» Your objective:
Could you return all of the records exactly as they stand?

» Data section:
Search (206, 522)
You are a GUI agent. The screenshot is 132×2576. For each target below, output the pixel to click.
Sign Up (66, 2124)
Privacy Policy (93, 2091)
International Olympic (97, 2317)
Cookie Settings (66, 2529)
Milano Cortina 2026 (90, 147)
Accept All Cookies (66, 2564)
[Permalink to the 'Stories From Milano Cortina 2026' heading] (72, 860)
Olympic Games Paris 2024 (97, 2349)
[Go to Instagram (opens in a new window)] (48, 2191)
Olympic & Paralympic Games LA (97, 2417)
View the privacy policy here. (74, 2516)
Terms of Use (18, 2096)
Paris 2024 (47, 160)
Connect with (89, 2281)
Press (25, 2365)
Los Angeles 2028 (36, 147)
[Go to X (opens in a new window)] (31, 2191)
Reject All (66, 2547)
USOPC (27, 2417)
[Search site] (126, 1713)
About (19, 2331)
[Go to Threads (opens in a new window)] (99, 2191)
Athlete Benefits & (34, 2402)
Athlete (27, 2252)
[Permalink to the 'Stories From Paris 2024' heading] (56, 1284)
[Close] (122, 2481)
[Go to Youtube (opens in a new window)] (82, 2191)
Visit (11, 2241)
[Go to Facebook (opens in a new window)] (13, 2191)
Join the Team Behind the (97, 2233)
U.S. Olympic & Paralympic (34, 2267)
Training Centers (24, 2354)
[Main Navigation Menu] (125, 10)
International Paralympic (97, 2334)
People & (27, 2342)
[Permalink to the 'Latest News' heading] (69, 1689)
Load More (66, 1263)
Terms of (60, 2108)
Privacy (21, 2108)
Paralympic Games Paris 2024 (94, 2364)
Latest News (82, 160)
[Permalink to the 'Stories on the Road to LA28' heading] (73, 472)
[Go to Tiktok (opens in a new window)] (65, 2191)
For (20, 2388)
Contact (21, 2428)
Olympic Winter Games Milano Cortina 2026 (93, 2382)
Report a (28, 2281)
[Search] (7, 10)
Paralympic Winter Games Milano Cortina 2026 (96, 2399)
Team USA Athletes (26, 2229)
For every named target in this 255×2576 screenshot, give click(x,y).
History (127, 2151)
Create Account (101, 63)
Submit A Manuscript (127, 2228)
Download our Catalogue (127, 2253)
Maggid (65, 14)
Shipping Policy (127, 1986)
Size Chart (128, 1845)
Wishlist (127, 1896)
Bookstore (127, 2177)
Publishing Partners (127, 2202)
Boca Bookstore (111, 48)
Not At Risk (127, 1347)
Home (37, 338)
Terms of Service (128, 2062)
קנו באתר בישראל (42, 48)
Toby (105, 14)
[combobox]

» Expected answer:
Search (206, 522)
You are a GUI agent. The screenshot is 132×2576. For each target below, output the pixel to click.
Sign Up (66, 2124)
Privacy Policy (93, 2091)
International Olympic (97, 2317)
Cookie Settings (66, 2529)
Milano Cortina 2026 (90, 147)
Accept All Cookies (66, 2564)
[Permalink to the 'Stories From Milano Cortina 2026' heading] (72, 860)
Olympic Games Paris 2024 (97, 2349)
[Go to Instagram (opens in a new window)] (48, 2191)
Olympic & Paralympic Games LA (97, 2417)
View the privacy policy here. (74, 2516)
Terms of Use (18, 2096)
Paris 2024 (47, 160)
Connect with (89, 2281)
Press (25, 2365)
Los Angeles 2028 (36, 147)
[Go to X (opens in a new window)] (31, 2191)
Reject All (66, 2547)
USOPC (27, 2417)
[Search site] (126, 1713)
About (19, 2331)
[Go to Threads (opens in a new window)] (99, 2191)
Athlete Benefits & (34, 2402)
Athlete (27, 2252)
[Permalink to the 'Stories From Paris 2024' heading] (56, 1284)
[Close] (122, 2481)
[Go to Youtube (opens in a new window)] (82, 2191)
Visit (11, 2241)
[Go to Facebook (opens in a new window)] (13, 2191)
Join the Team Behind the (97, 2233)
U.S. Olympic & Paralympic (34, 2267)
Training Centers (24, 2354)
[Main Navigation Menu] (125, 10)
International Paralympic (97, 2334)
People & (27, 2342)
[Permalink to the 'Latest News' heading] (69, 1689)
Load More (66, 1263)
Terms of (60, 2108)
Privacy (21, 2108)
Paralympic Games Paris 2024 (94, 2364)
Latest News (82, 160)
[Permalink to the 'Stories on the Road to LA28' heading] (73, 472)
[Go to Tiktok (opens in a new window)] (65, 2191)
For (20, 2388)
Contact (21, 2428)
Olympic Winter Games Milano Cortina 2026 (93, 2382)
Report a (28, 2281)
[Search] (7, 10)
Paralympic Winter Games Milano Cortina 2026 (96, 2399)
Team USA Athletes (26, 2229)
For every named target in this 255×2576 screenshot, give click(x,y).
History (127, 2151)
Create Account (101, 63)
Submit A Manuscript (127, 2228)
Download our Catalogue (127, 2253)
Maggid (65, 14)
Shipping Policy (127, 1986)
Size Chart (128, 1845)
Wishlist (127, 1896)
Bookstore (127, 2177)
Publishing Partners (127, 2202)
Boca Bookstore (111, 48)
Not At Risk (127, 1347)
Home (37, 338)
Terms of Service (128, 2062)
קנו באתר בישראל (42, 48)
Toby (105, 14)
[combobox]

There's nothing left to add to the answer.